Social History for Every Classroom

Search

Social History for Every Classroom

menuAmerican Social History Project  ·    Center for Media and Learning

A Utah Resident Remembers Atomic Testing in 1950s Nevada

The arms race between the United States and the Soviet Union for nuclear weapons escalated quickly after World War II. After the Soviets detonated their first atomic weapon in 1949, the U.S. conducted a series of atomic tests in remote areas, including Nevada. Between 1951 and 1963, 126 atomic bombs were detonated at the U.S. government's Nevada testing site. At the time, the government did little to inform the residents of the area of the potential dangers of exposure to radiation and many suffered health problems as a result. Isaac Nelson, a World War II veteran and resident of Cedar City, Utah, describes his experience.

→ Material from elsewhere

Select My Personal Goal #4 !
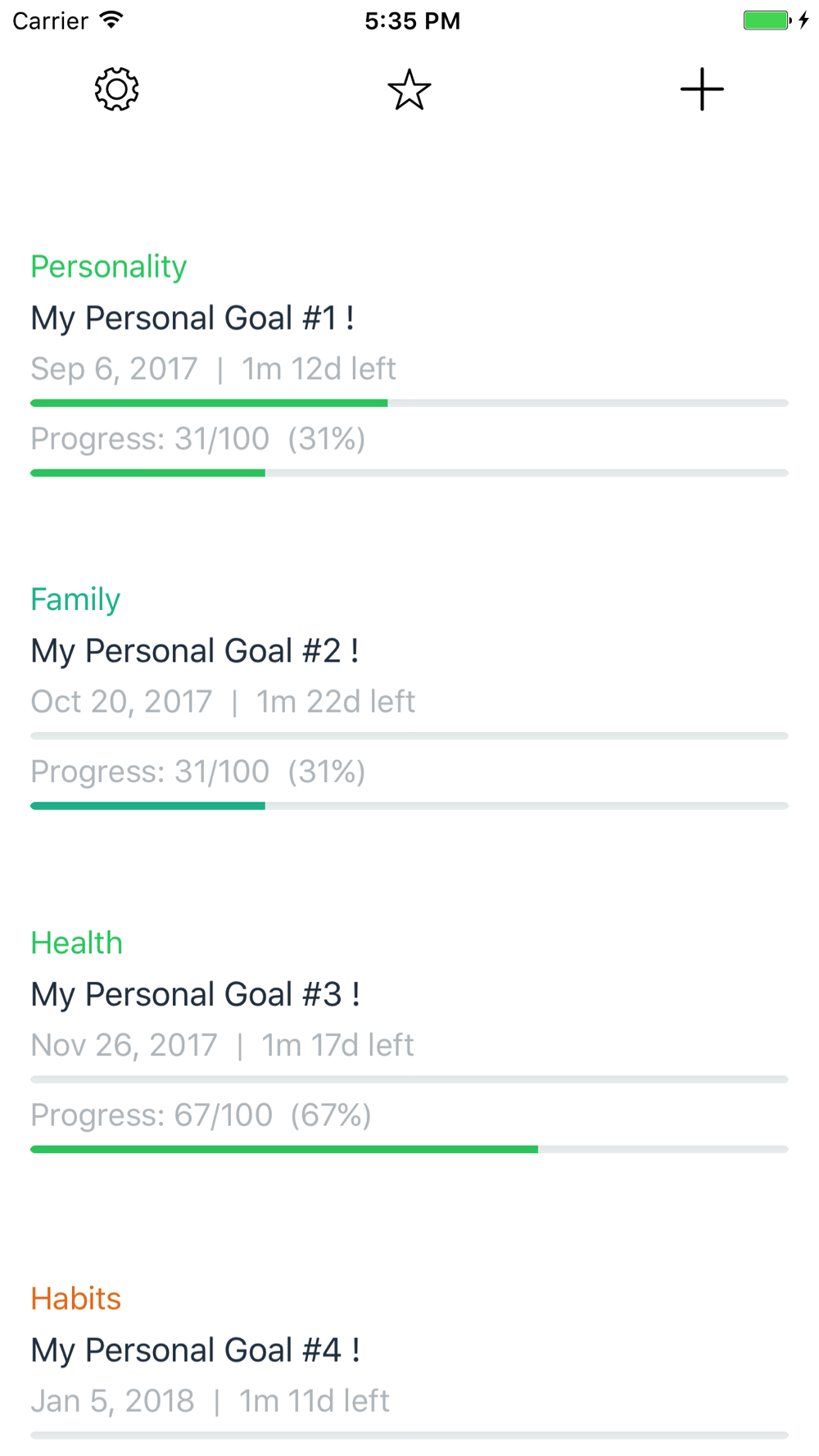 pyautogui.click(x=195, y=1350)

After 1951 they were going to start the testing in Nevada, and everybody was really excited, and thought maybe we’d get a part to play in it and show our patriotism. We wanted to help out what little we could. My wife and I and a hundred or so residents of Cedar drove out to see the first one. We huddled up, our blankets around us because it was so cold, so early in the morning before daylight, and we were chattering like chipmunks, so excited! Pretty soon, why, the whole sky just flared up in an orange-red flash, and it was so brilliant that you could easily see the trees ten miles across the valley, and if you had a newspaper you could have easily read it, it was so bright. . . .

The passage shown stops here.